They stop drinking and eating anything, abstaining from cigarettes and sexual activities from dawn (around 6 am) till sunset (around 7 pm).

While I love the idea of being thankful for everything in life (it is true that we tend to take water for granted since it is so readily available by the tap), I don’t think it is good for the body to withhold water intake.

Plus, it is unlikely we can dry fast for an extended period of time since we can only last without water for around three days.

Wet fasting: Entails restriction from any calories intake but water is allowed.

Some people use unsweetened tea and black coffee as they are addicted to caffeine.

Others claim that caffeine can help in staving off hunger pangs while you fast.

There is also juice fasting where you only drink vegetable or fruit juices. However, I don’t think it should be considered fasting since you are still putting food into your body.

Macro and micronutrients are still being absorbed and fiber, while minimal, still ends up in your digestive system, forcing it to do work.

In 1965, Angus Barbieri fasted (with clinical supervision) for 382 days with only water and multivitamins.

He lost 125 kg and managed to maintain a healthy weight thereafter.

Different Type Of Fasting

Of course, it is not recommended to do this hastily without any medical advice and supervision.

In addition, Angus was extremely overweight in the beginning and has lots of fats to burn as fuel during his fasting ultra marathon.

And if you are like me, you will probably shudder at the thought of fasting for a year or even a month.

His willpower to do such a feat is pretty unprecedented and he held the longest fasting streak (Mahatma Gandhi's longest was 21 days).

Hope is not lost though! Luckily for us, there is intermittent fasting.

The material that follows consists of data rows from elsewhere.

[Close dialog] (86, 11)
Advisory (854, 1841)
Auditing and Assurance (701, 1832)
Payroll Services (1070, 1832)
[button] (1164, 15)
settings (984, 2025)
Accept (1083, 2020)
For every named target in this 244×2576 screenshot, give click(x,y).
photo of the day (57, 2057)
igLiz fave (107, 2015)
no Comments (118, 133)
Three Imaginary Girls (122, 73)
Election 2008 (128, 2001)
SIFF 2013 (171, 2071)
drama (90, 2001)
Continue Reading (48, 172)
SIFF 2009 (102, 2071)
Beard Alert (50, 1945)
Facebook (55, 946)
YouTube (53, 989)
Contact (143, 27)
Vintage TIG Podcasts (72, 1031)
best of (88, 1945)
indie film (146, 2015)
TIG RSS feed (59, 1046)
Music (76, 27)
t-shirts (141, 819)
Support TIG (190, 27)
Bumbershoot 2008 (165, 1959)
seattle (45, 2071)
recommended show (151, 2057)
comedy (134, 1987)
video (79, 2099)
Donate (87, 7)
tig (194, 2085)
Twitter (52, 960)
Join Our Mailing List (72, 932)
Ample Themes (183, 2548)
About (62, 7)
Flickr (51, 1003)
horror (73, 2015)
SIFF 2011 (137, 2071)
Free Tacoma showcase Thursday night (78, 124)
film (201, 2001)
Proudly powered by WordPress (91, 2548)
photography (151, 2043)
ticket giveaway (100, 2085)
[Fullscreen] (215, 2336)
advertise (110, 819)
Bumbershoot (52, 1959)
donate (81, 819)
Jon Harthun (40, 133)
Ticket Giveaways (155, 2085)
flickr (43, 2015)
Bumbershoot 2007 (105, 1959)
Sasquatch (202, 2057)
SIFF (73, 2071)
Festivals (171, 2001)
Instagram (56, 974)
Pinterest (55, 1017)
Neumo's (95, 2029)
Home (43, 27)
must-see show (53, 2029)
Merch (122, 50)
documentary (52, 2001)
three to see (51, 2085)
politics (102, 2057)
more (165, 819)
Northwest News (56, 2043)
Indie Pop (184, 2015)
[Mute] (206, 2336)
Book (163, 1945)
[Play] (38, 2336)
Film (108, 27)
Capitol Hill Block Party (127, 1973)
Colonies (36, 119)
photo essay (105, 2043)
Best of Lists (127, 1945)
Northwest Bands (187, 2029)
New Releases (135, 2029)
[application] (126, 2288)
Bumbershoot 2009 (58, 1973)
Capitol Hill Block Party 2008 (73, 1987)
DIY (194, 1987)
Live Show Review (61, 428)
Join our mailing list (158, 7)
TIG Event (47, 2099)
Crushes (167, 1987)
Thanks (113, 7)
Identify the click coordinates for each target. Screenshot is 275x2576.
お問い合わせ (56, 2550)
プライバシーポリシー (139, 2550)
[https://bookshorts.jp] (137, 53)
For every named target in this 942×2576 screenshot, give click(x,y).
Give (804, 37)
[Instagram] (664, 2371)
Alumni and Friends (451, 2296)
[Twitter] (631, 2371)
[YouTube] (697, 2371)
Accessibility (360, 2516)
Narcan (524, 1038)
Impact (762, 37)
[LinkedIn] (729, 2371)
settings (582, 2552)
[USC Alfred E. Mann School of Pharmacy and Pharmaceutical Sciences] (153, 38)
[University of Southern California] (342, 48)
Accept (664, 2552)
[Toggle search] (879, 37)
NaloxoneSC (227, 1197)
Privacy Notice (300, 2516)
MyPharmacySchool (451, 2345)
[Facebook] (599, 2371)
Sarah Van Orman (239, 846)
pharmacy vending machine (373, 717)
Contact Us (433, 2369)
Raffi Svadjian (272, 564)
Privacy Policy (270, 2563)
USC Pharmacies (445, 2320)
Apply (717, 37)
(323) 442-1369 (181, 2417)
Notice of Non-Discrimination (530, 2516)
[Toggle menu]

Intermittent fasting is a pattern of eating that cycles between eating and fasting. It is not a new age diet plan and there is no need to count calories.

Rather than deciding what you eat, IF changes when you eat.

Can changing the time of eating be useful?

It does.

In fact, this has been practiced by our not-so-ancient ancestors for many years, albeit unintentionally.

It is noted by Brad Pilon in Eat Stop Eat that previous generations had used to eat dinner much earlier than we do today.

This pattern left a longer fasting period which has provided several health benefits.

Top Five Benefits Of Intermittent Fasting

There are many reported and scientifically proven benefits of intermittent fasting.

To make this article as concise as possible, I had placed the research I had made on the benefits in another article.

Check it out if you are interested in diving through the details.

Here are my favorite benefits of IF.

1) Easy to follow

Of all the habits I have incorporated in my life, intermittent fasting is the easiest habit to implement.

It doesn’t mean it is easy to do (needs some amount of willpower) but it doesn’t need us to do anything extra

For example, you will need to find time to meditate, exercise, do journaling, read a book or play guitar.

But IF frees up time for you instead since you will be skipping meals. Which means you don’t have to spend time planning or cooking.

Most habits are difficult to build because of the additional effort you need to put in consistently so that they can stick.

There are many unforeseen circumstances that can happen that cause us to put it off one day or more which may eventually lead to dropping the habit altogether.

For example, if you decide to visit the gym after work at 7pm - working overtime, a special date, family needs, last minute meeting, forgetting to bring gym clothes, boss’s invitation to dinner or even having a rough day at work can stop you getting that work out done.

There are much less deterrents to IF other than our mind. Since you can decide your IF schedule any time you want and there is no need to make time for it, it is very easy to carry it out consistently.

If you are going to have a late dinner, start your eating window later on that day. If you feel that you are dying from hunger and need to eat early, just go ahead and eat. Then end your last meal of the day early.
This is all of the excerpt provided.